--- START OF READING PASSAGE ---

The original members of the association are the founders of the association and the persons accepted to membership by the board of directors upon their application.
Those who have provided significant financial and moral support to the association can be accepted as honorary members by the decision of the board of directors.
When the number of branches of the association is more than three, the membership records of those registered at the headquarters of the association are transferred to the branches. New membership applications are made to the branch. The processes of acceptance and removal from membership are made by the branch administrative boards and notified to the Headquarters in a letter within thirty days at the most.
Real or legal persons with actual competence operating in the Apparel Automation Machinery Manufacturing sector can become a member of the association, provided that they are not subject to permanent and temporary deprivation of rights or limitation of rights specified in the Law on Associations No. 5253 and the Turkish Civil Code.
The board of directors of the association has to decide on the written applications for membership in the form of acceptance or rejection of the membership within maximum thirty days and announce the result to the applicant in writing. No one can be compelled to become a member.
The association has two types of membership.
As a principal member of the Association, only those who meet the following conditions can become a member of the legal and real person organizations that manufacture Apparel Automation and Machinery and related equipment, hardware, accessories and software used in the equipment and manufacturing processes of these machines.
Manufacturers:
Being a legal person, company or natural person,
Having established manufacturing within the borders of Türkiye,
The company has the Capacity Report obtained from the relevant official institution and the CE Certificate of its products within the scope,
The person who will represent the company at KOMİD is a company partner, company manager or payroll company personnel assigned in writing by the company's authorized signatory or authorized signatory jointly or individually,
Legal and real person businesses that have the conditions and want to become a full member in accordance with the provisions of this regulation; They apply to the Board of Directors of the Association. The application is in writing; Filling and signing the member entry declaration prepared by the Association and conveying the information and documents notified by the General Secretariat of the Association is done by paying the member entrance fee and annual fee determined for that year at the time of application. The entire member entrance fee and the required part of the current year's annual fee (corresponding to the remaining months) are taken. As long as these payments are not made, association membership procedures will not be initiated. If the applicant is not accepted for membership and/or withdraws his/her application for any reason, all payments shall be returned within 30 (thirty) days at the latest following the decision of rejection and/or withdrawal of the application.

--- END OF READING PASSAGE ---
--- START OF SOURCE EXCERPT ---

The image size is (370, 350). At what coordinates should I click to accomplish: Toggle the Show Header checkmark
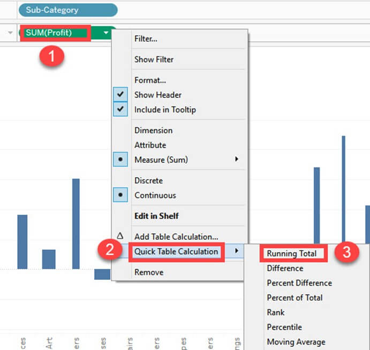121,95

--- END OF SOURCE EXCERPT ---

== WHAT THIS EXERCISE ASKS ==
A) In the association membership rules, how long does the board of directors have to decide on a written membership application?
B) Write the next part of the association membership rules, picking up right after their final sentence.

== THE ANSWERS ==
A) Thirty days at most.

B)
Unless recommended for membership by the decision of the Board of Directors of the Association, the applicant must be recommended by at least two members. Applications are also announced to all members via e-mail and their opinions, if any, are requested.
Upon acceptance of the candidate as a member of the association, it is registered in the "Association Member Book".
Those who are not accepted to membership cannot apply to become a member of the association again after 2 (two) years from the date of notification of the application result to them. The same condition applies to members who have resigned or been removed from the membership.
Association members have equal rights; Each member has one vote at the General Assembly. The legal person who is a member of the Association votes through the person authorized to represent and bind or a person to be assigned by this person to represent. If the representative himself is not authorized to represent and bind the member company directly; this representative must be a Member of the Board of Directors, Partner of the Company, Director of the Company or registered on the company payroll. The persons appointed by the legal entity members shall immediately notify the Board of Directors in writing of any changes in their legal entities (requirements such as leaving the job, changing duties, transferring shares, etc.).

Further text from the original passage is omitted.